_Records drawn from a dataset_:
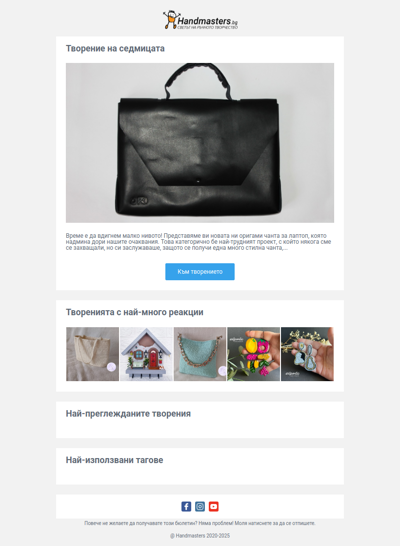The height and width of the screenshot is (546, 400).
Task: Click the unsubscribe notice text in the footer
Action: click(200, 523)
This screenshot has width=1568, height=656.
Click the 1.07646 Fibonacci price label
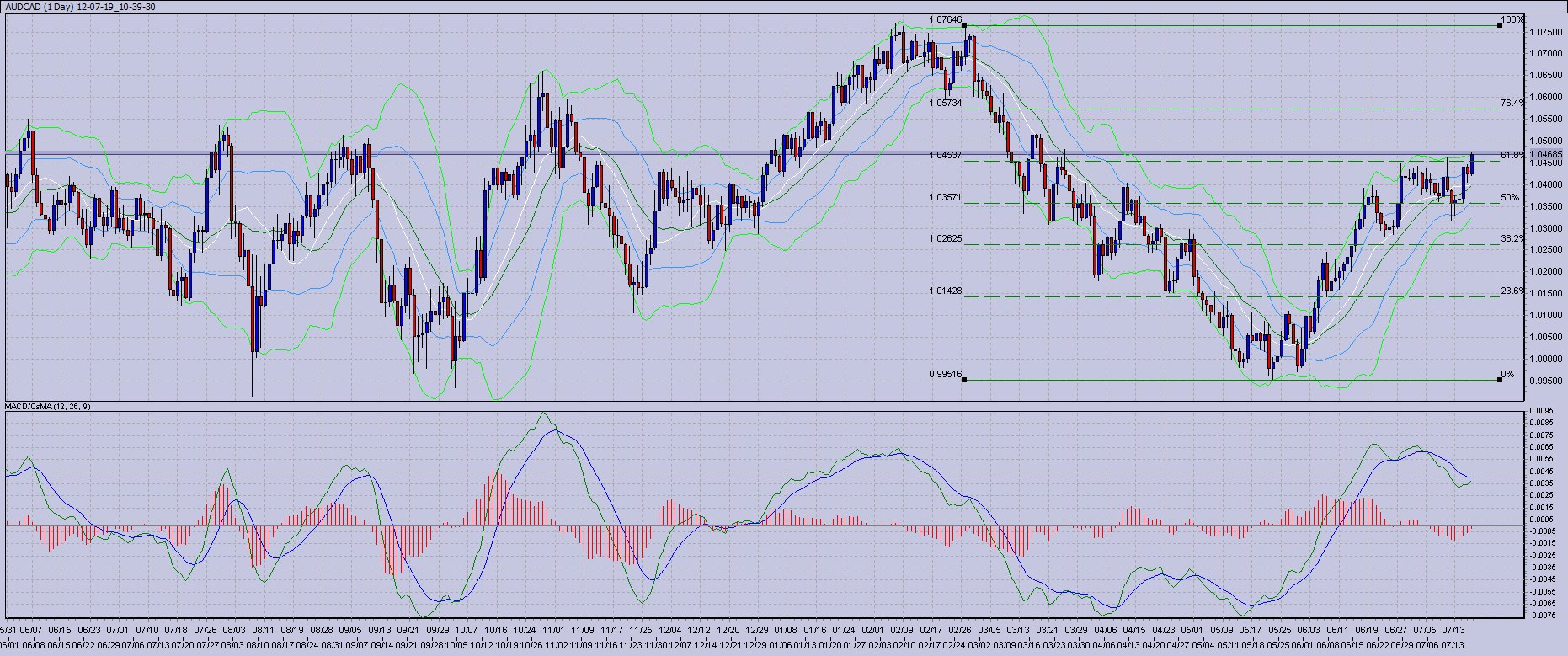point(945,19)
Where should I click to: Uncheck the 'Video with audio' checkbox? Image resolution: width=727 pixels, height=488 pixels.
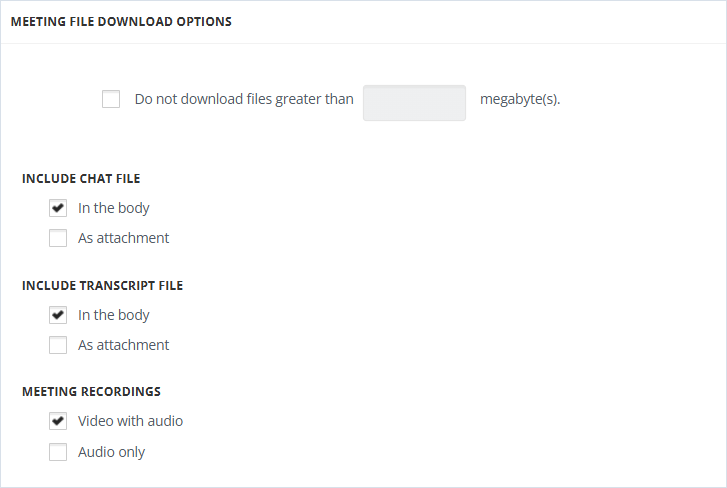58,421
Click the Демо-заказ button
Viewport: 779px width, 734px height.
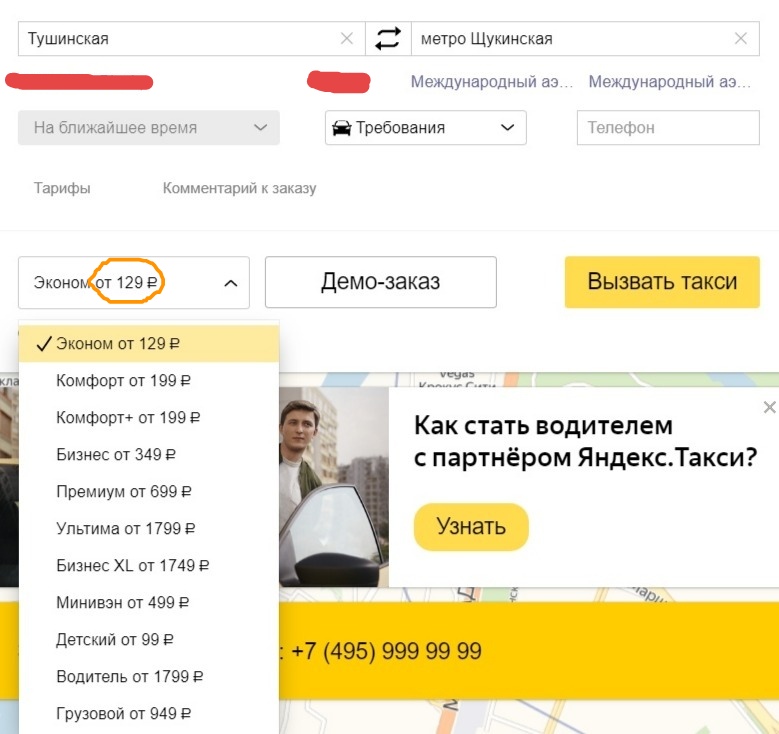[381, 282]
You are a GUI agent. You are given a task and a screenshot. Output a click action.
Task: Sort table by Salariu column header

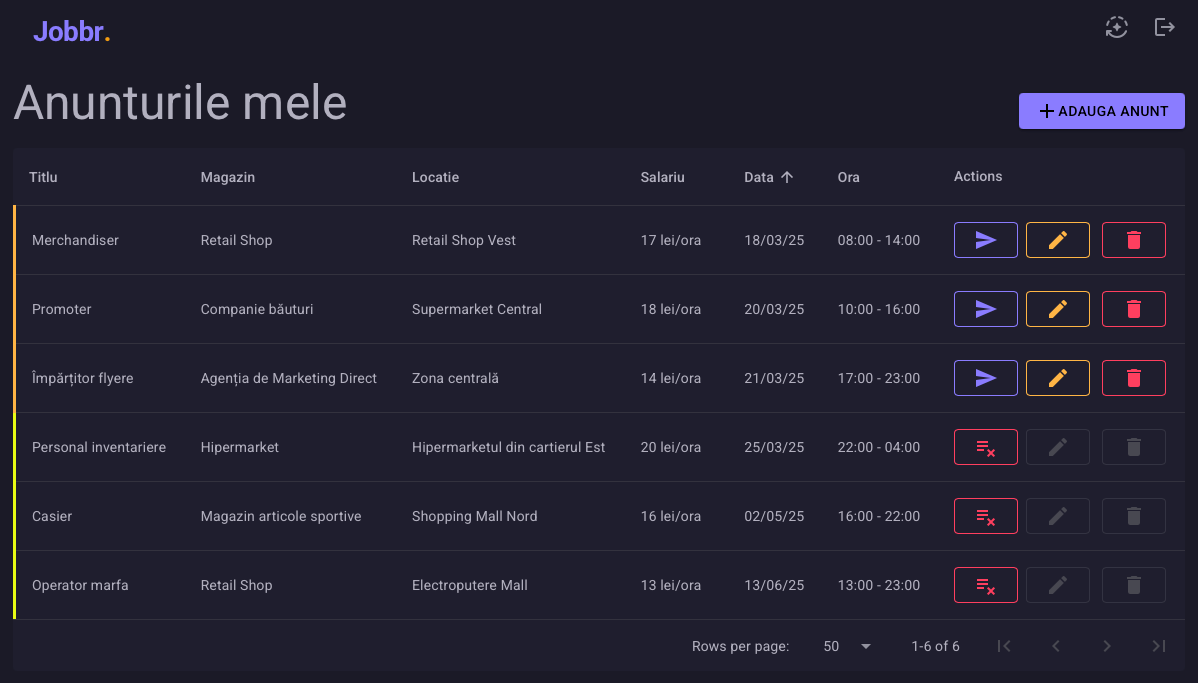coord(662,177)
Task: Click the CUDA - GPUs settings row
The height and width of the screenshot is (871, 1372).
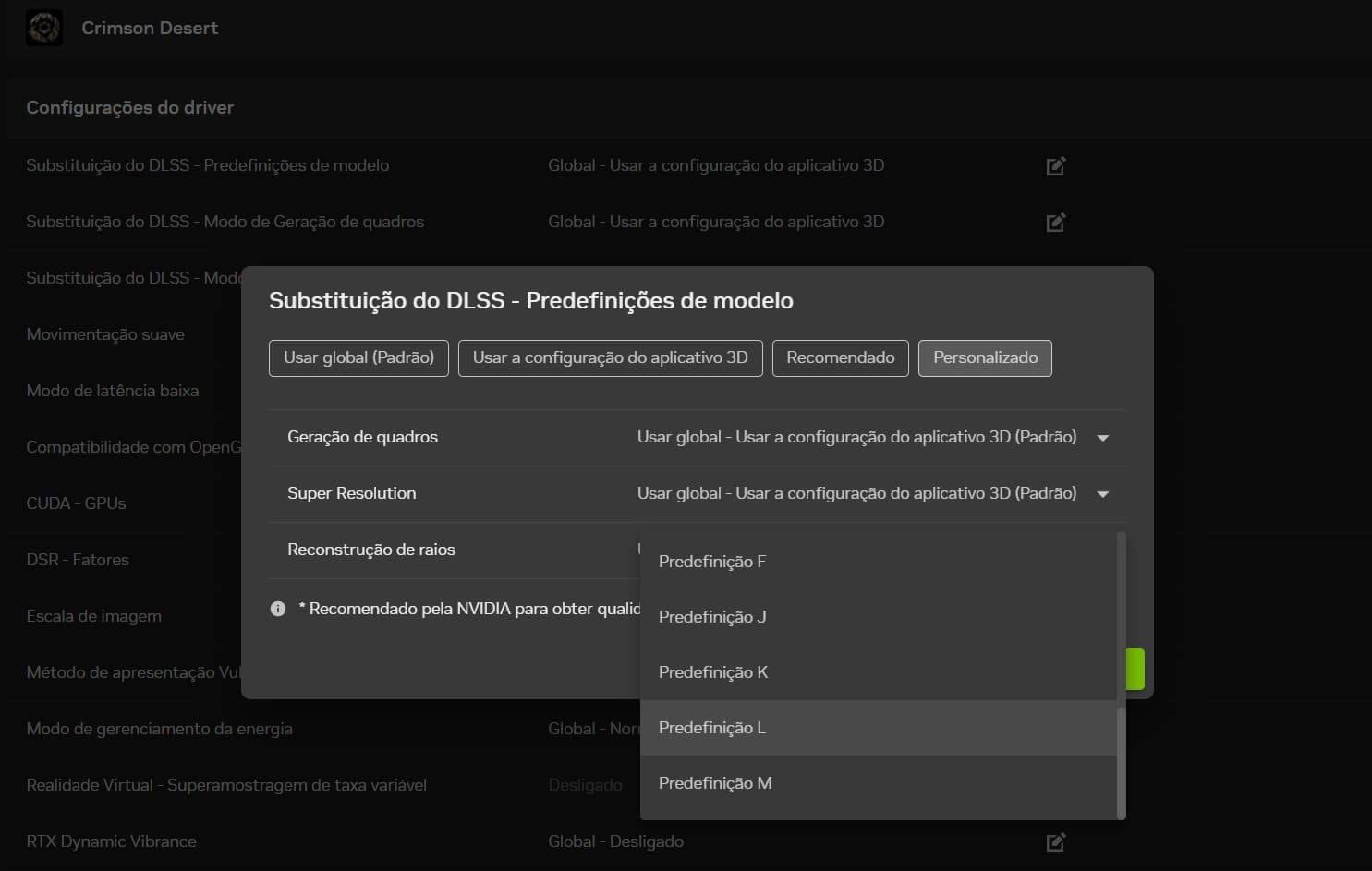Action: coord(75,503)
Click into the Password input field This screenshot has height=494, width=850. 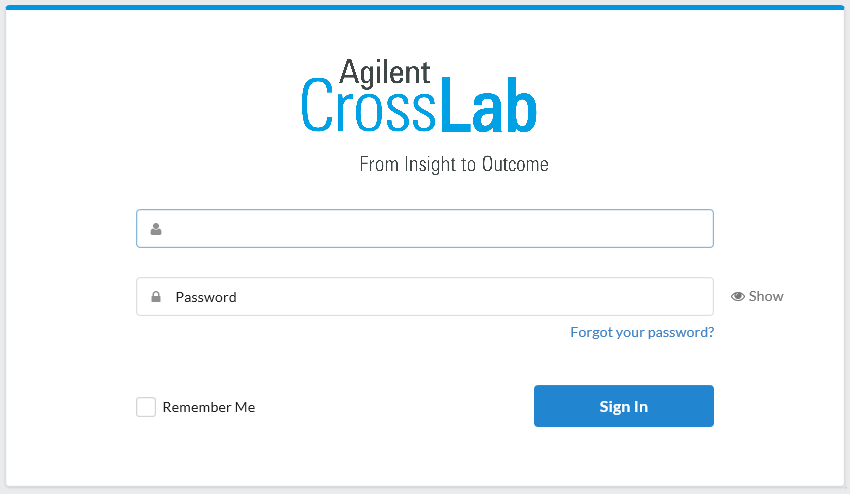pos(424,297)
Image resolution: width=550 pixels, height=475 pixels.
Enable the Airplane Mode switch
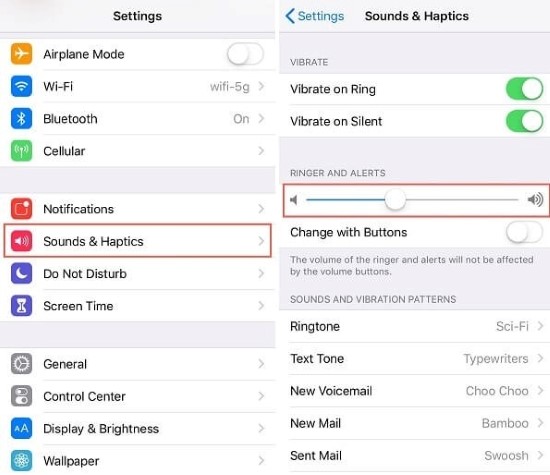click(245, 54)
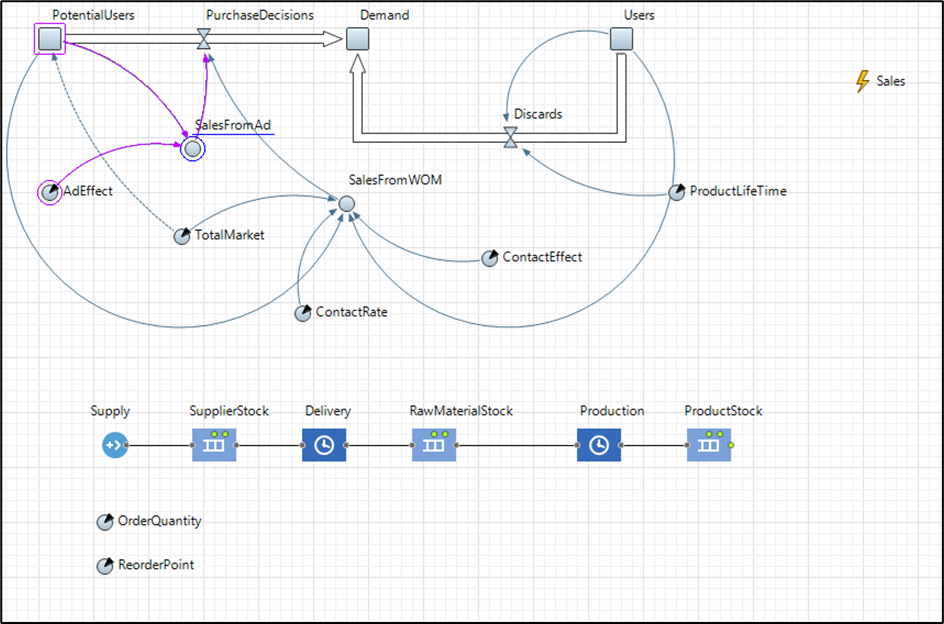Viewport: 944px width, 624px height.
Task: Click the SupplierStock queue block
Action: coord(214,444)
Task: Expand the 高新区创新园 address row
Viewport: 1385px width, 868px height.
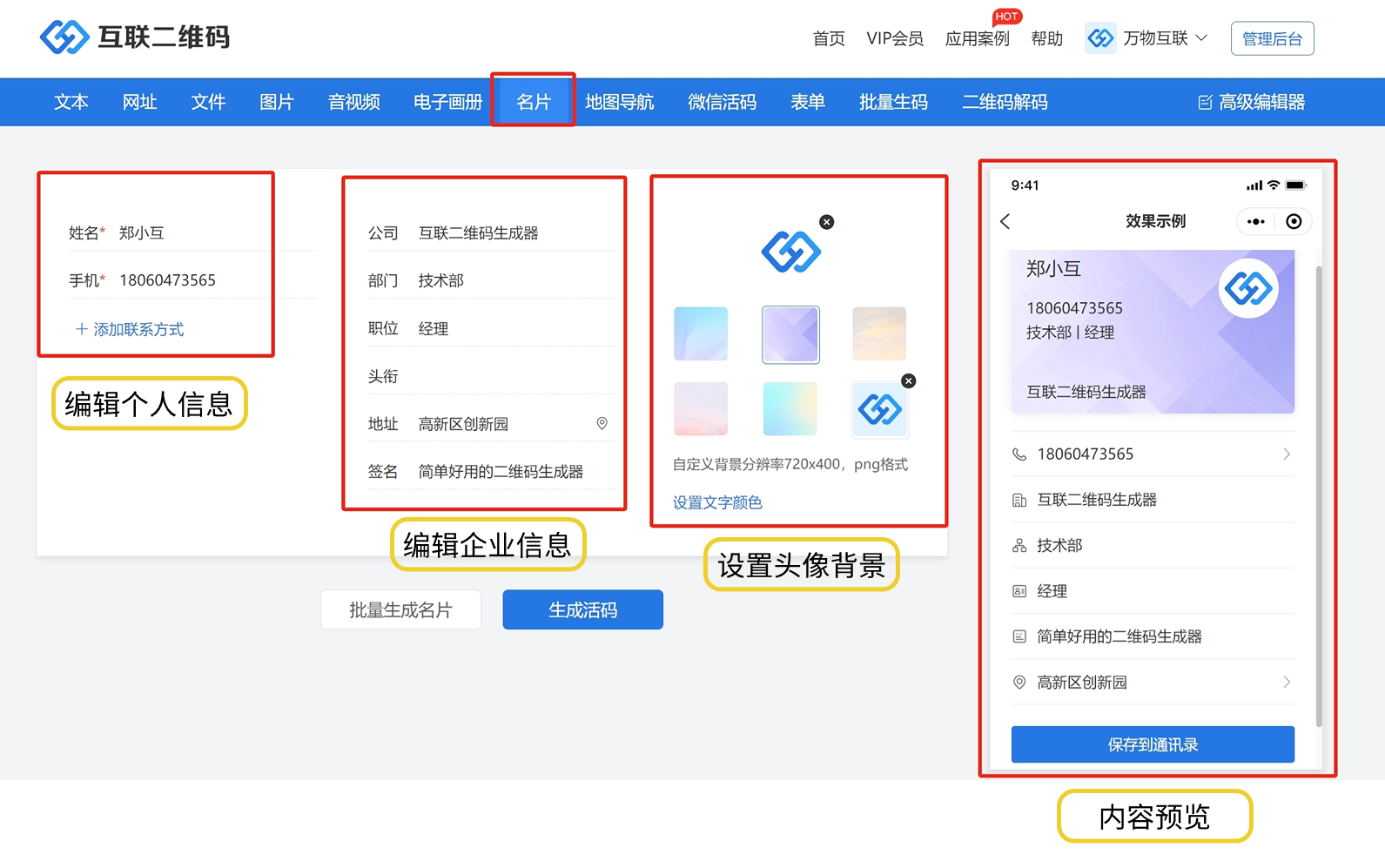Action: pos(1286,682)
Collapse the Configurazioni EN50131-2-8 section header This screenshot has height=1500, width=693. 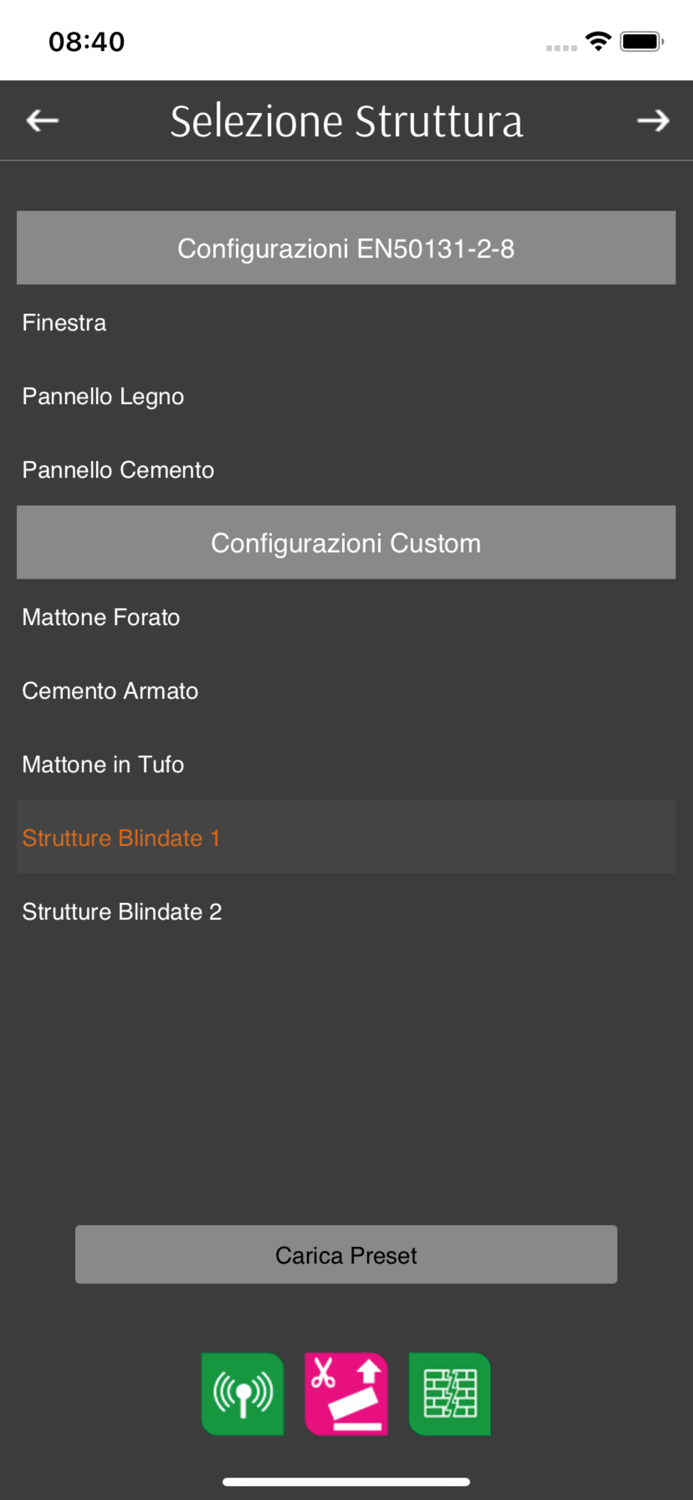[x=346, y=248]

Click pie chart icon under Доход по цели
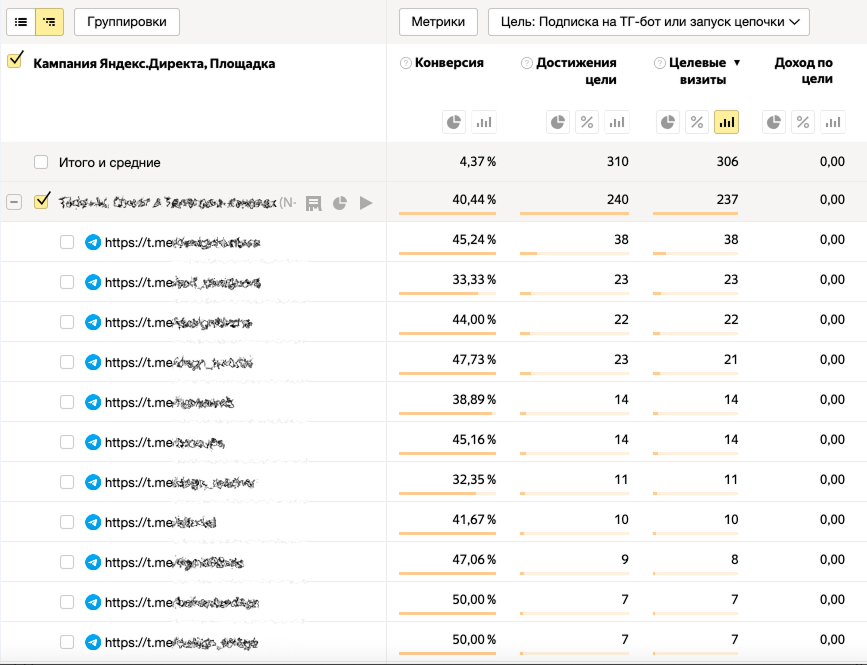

_Task description_: Your answer must be the lines above from the one holding "Click the 1.07646 Fibonacci price label" up to and including the one holding "Task: Click the CUDA - GPUs settings row", exact and with no pictures.

_Written response_:
Click the 1.07646 Fibonacci price label
point(945,19)
Where should I click to: Uncheck the 'Video with audio' checkbox? Image resolution: width=727 pixels, height=488 pixels.
58,421
Click the Демо-заказ button
Viewport: 779px width, 734px height.
[381, 282]
You are a GUI agent. You are given a task and a screenshot. Output a click action.
Task: Sort table by Salariu column header

coord(662,177)
Task: Click the CUDA - GPUs settings row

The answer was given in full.